**What needs to be done**.
The entries should be restated word for word.

Saved entries
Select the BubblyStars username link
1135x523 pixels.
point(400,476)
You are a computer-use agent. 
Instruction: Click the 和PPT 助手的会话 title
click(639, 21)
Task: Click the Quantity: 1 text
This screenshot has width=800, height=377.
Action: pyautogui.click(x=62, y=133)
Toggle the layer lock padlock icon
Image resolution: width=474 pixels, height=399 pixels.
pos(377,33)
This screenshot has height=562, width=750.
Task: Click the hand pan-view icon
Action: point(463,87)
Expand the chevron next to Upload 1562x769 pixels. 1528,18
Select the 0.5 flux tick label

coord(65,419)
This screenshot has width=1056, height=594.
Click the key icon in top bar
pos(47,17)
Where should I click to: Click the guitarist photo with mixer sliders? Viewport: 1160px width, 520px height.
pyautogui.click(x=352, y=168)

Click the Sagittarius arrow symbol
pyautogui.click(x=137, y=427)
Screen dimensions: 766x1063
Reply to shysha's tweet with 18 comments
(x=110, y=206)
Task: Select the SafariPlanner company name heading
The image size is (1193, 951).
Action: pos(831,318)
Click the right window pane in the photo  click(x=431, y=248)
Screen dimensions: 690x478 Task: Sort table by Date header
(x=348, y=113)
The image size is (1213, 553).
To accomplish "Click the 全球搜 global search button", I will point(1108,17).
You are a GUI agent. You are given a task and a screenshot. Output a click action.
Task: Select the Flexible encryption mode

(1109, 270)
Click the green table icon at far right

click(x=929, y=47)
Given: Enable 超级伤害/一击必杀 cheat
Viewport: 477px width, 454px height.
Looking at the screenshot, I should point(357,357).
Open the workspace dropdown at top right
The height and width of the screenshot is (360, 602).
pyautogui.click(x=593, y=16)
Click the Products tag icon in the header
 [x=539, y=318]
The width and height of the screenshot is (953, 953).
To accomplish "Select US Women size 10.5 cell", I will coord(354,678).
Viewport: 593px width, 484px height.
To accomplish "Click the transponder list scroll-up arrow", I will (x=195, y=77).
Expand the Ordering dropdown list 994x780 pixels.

**Task result**.
Select the BubblyStars username link
1135x523 pixels.
point(400,476)
You are a computer-use agent. 
Instruction: Click the 和PPT 助手的会话 title
click(639, 21)
Task: Click the Quantity: 1 text
This screenshot has width=800, height=377.
Action: pyautogui.click(x=62, y=133)
Toggle the layer lock padlock icon
Image resolution: width=474 pixels, height=399 pixels.
pos(377,33)
This screenshot has height=562, width=750.
Task: Click the hand pan-view icon
Action: point(463,87)
Expand the chevron next to Upload 1562x769 pixels. 1528,18
Select the 0.5 flux tick label

coord(65,419)
This screenshot has width=1056, height=594.
Click the key icon in top bar
pos(47,17)
Where should I click to: Click the guitarist photo with mixer sliders? Viewport: 1160px width, 520px height.
pyautogui.click(x=352, y=168)

Click the Sagittarius arrow symbol
pyautogui.click(x=137, y=427)
Screen dimensions: 766x1063
Reply to shysha's tweet with 18 comments
(x=110, y=206)
Task: Select the SafariPlanner company name heading
The image size is (1193, 951).
Action: pos(831,318)
Click the right window pane in the photo  click(x=431, y=248)
Screen dimensions: 690x478 Task: Sort table by Date header
(x=348, y=113)
The image size is (1213, 553).
To accomplish "Click the 全球搜 global search button", I will point(1108,17).
You are a GUI agent. You are given a task and a screenshot. Output a click action.
Task: Select the Flexible encryption mode

(1109, 270)
Click the green table icon at far right

click(x=929, y=47)
Given: Enable 超级伤害/一击必杀 cheat
Viewport: 477px width, 454px height.
Looking at the screenshot, I should point(357,357).
Open the workspace dropdown at top right
The height and width of the screenshot is (360, 602).
pyautogui.click(x=593, y=16)
Click the Products tag icon in the header
 [x=539, y=318]
The width and height of the screenshot is (953, 953).
To accomplish "Select US Women size 10.5 cell", I will coord(354,678).
Viewport: 593px width, 484px height.
To accomplish "Click the transponder list scroll-up arrow", I will (x=195, y=77).
Expand the Ordering dropdown list 994x780 pixels.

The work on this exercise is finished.